Elizabeth Smart speaks out on California siblings held captive: ‘The human spirit is incredibly resilient’

Elizabeth Smart is pictured at a November 2015 press conference. Photo: Gephardt Daily/Patrick Benedict

SALT LAKE CITY, Utah, Jan. 18, 2018 (Gephardt Daily) — Utah kidnapping survivor Elizabeth Smart is sending a message of hope to the 13 siblings rescued from a California home this week after allegedly being held hostage for years by their parents.

Smart was just 14 in June of 2002 when she was abducted from her home in Salt Lake City by a religious fanatic. She was held captive for nine months, during which she was starved and raped until someone recognized her and she was recovered.

Smart, who is now married with two children, was interviewed by ABC News on Wednesday, and promised the siblings, ages 2 to 29, that they can “go on to have wonderful lives.”

“I would want them to know that they survived, they did it, and that life is not as dark and as terrible as it has been probably for their entire life,” Smart said in the interview. “There is happiness in the future and they can go on to have wonderful lives. This does not have to be the rest of their lives, that they’re the ones who decide.”

Smart, a member of The Church of Jesus Christ of Latter-day Saints, was kidnapped from her bedroom in the Federal Heights area.

When she was recovered nine months later, it was revealed that she had been taken as a second “wife” for a self-proclaimed prophet whose real name is Brian David Mitchell.
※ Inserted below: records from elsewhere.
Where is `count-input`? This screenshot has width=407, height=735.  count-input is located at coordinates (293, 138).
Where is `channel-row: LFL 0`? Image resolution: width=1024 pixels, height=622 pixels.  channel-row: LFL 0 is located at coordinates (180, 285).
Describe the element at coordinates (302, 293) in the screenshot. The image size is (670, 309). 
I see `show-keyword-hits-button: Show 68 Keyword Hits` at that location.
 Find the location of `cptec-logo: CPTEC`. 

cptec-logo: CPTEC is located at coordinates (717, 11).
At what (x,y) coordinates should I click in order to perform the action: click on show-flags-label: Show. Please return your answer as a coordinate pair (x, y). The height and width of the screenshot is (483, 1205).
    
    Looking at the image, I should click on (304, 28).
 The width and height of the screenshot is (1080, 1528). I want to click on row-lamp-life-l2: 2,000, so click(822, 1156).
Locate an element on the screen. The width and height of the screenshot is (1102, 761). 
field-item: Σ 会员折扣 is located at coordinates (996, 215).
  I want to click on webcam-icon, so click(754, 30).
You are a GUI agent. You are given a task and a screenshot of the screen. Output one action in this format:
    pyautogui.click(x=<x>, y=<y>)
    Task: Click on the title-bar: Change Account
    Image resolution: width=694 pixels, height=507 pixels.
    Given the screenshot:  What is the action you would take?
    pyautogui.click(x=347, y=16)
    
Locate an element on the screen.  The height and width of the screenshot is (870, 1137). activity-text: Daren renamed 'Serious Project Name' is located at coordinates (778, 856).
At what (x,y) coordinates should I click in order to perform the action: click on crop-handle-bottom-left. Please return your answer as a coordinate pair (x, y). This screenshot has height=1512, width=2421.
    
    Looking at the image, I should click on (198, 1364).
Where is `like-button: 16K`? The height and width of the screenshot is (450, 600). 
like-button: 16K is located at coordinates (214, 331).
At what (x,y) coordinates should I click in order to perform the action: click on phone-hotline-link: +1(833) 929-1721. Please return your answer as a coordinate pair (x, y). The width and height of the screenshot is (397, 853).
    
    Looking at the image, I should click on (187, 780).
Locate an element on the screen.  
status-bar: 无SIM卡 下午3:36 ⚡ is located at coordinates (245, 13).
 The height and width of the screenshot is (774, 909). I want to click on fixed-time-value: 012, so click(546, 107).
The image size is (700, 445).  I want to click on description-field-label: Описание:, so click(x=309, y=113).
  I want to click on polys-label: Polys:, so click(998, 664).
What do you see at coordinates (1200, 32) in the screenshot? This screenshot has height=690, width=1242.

Mitchell is now serving a life sentence without possibility of parole.

The 13 siblings in California were rescued from their parents’ home in Perris by local law enforcement after a 17-year-old girl apparently escaped and called 911, saying her 12 brothers and sisters were still being held captive at the home, according to the Riverside County Sheriff’s Department.

Some of the siblings were “shackled to their beds with chains and padlocks,” according to the sheriff’s department. The parents, David Allen Turpin, 57, and Louise Anna Turpin, 49, were arrested on charges of torture and child endangerment, the sheriff’s office said, and are being held on $9 million bail each.

Smart told ABC News that she would caution the public from questioning right away why some of the siblings, especially the older ones, did not attempt to escape from the home earlier.

“That’s an incredibly common question, that I actually get asked all the time,” Smart said. “When you’re in a situation where you’re being highly manipulated, where you’re being tortured … it isn’t just as easy as jumping in the car and driving away.

“Speaking as one who has been physically chained up, and as one who has also been held by chains of manipulations and threats, I will tell you … the chains of manipulation and threats are so much stronger than actual physical chains,” Smart said.

Smart said that she also wants the siblings to know that, “It’s not what happens to you that defines who you are.”

“It may shape you, it certainly will mold you, it might absolutely affect the direction of your life, but that does not have to define you,” Smart added. “You can still move forward, what ultimately defines you are the choices that you make.”

“I would encourage them to find the things in their life that make them happy, and don’t be afraid to … to go out and to experience the world,” Smart said.

Smart said she would tell the 17-year-old girl who authorities say called 911 and helped to free her siblings that “she’s a hero.”

“She showed incredible bravery, and incredible courage,” Smart said. “I would want her to know that she is strong and she is powerful.”

Smart, who has become an advocate for children’s rights in the years following her own abduction and captivity told ABC News, “I don’t believe we’re meant to be miserable; I don’t believe we are meant to be unhappy.”

“The human spirit is incredibly resilient,” Smart added. “I do believe it’s possible that one day will come where they don’t have to consciously think about what happened to them.”

Smart now runs a foundation dedicated to helping kidnap victims and their recovery. Missing young people from Utah she has championed include Macin Smith, missing for more than two years from St. George, and Elizabeth Salgado, who disappeared in Provo in April of 2015.

Smart, who turned 30 in November, lives in Park City with her husband and their two young children. The couple met while each served a France-Paris mission for the LDS Church.